An illustrated guide to divining.

In my quest to find out if water witching really works, I came across Norman Fitzgerald, LS, the senior survey technician for Fairfax County Water Authority. Norm is a believer in water witching "because it works," he says. He demonstrated his divining technique for me in the parking lot outside his building.

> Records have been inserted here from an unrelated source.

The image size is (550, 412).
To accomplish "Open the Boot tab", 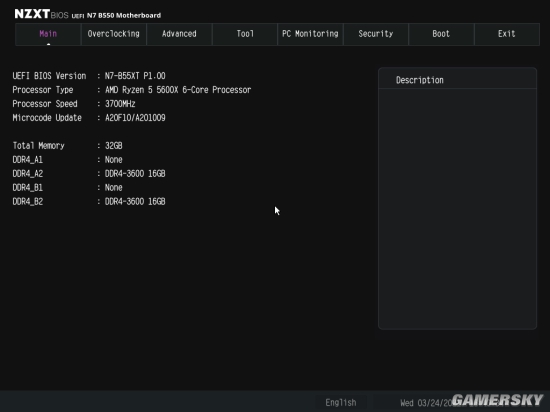I will tap(441, 34).
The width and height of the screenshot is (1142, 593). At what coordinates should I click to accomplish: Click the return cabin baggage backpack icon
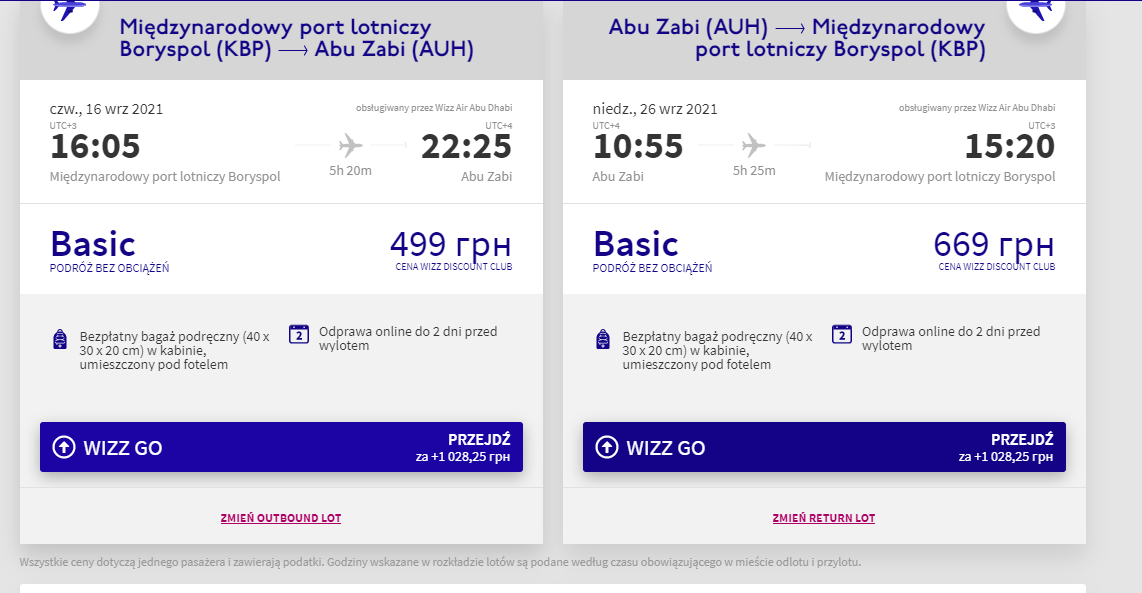(x=603, y=339)
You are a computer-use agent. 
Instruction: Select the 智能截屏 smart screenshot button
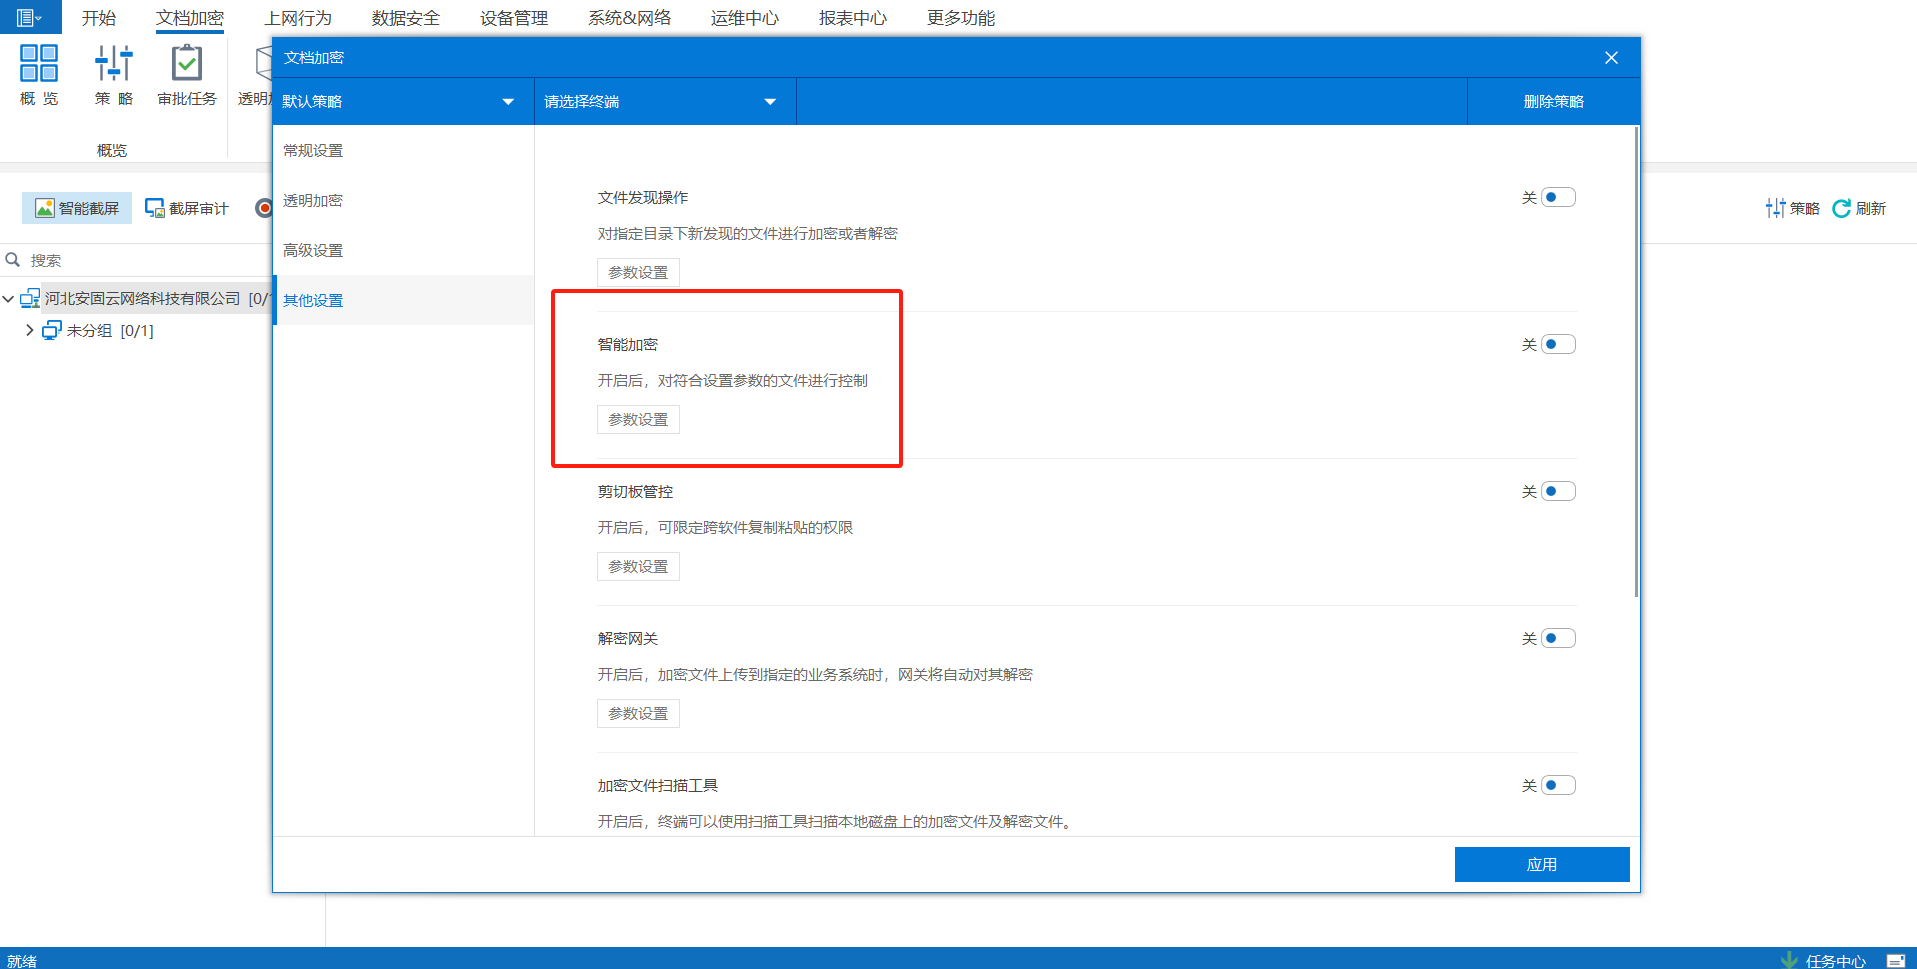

There are several methods for performing dowsing: the use of a "Y" shaped branch, two "L" shaped wires or a pendulum. I photographed Norm's technique using "L" shaped wires to create this illustrated how-to guide.

Fig. 1

Step 1

We began with some coat hangers found in a closet. See Figure 1.

Fig. 2

We clipped the hangers into an "L" shaped configuration as shown in Figure 2.

Fig. 3

Step 2

We then went outside and Norm demonstrated how to hold the rods in their initial position. There are two ways to hold them. The first way is to hold them essentially straight out from your body with your hands about 2 feet apart. See Figure 3.

Fig. 4

When taking this approach the rods will tend to rotate toward each other when influenced by the underground "forces." See Figure 4.

Fig. 5

The second way to hold them is within about 6 inches of each other. If one takes this approach, then the rods rotate away from each other. See Figure 5.

Fig. 6

Step 3

To test out the divining rods, we walked across a painted utility mark that had been identified at some point prior and independent to our trip. A blue paint stripe can be observed in the photograph about two feet to the right of Norm's right foot in Figure 6. Note that the divining rods rotated parallel to the blue stripe when he began to cross the mark.

Fig. 7

Step 4

For a final test of the Norm's water witching method, we used the divining rods in an area where there was little doubt that a pipeline existed. There is a water meter in the asphalt and a fire hydrant nearby. The meter controls the hydrant. Therefore it should be clear that a line exists between them. So the ultimate test was whether the rods would cross accordingly when the dowser passed over that underground line. The rods did. See Figure 7.